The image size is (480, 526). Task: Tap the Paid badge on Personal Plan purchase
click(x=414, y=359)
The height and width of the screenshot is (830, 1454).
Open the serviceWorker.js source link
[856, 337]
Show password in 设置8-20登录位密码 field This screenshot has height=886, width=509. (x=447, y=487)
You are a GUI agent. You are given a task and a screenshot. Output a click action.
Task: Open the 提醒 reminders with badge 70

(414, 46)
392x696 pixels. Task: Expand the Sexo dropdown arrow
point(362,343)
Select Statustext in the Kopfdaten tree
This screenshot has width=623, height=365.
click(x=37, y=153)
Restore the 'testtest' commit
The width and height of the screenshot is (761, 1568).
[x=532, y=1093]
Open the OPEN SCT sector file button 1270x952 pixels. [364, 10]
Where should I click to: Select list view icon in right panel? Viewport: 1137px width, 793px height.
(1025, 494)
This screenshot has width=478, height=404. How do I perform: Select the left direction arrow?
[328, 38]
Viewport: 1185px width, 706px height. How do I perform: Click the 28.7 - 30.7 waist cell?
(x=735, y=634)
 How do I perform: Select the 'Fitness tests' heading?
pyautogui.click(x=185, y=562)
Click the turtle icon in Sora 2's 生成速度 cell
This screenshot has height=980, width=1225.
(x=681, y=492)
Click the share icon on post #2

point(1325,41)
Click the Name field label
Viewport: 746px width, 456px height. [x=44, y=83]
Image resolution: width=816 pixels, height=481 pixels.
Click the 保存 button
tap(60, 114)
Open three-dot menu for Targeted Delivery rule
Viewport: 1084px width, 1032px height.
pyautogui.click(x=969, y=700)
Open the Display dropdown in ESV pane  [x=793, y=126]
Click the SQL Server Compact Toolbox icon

Your objective: Give the lines from the one containing "Image resolution: width=816" through the end of the entries again, exactly as written and with no other lines.

Reply:
Image resolution: width=816 pixels, height=481 pixels.
Click the 保存 button
tap(60, 114)
Open three-dot menu for Targeted Delivery rule
Viewport: 1084px width, 1032px height.
pyautogui.click(x=969, y=700)
Open the Display dropdown in ESV pane  [x=793, y=126]
Click the SQL Server Compact Toolbox icon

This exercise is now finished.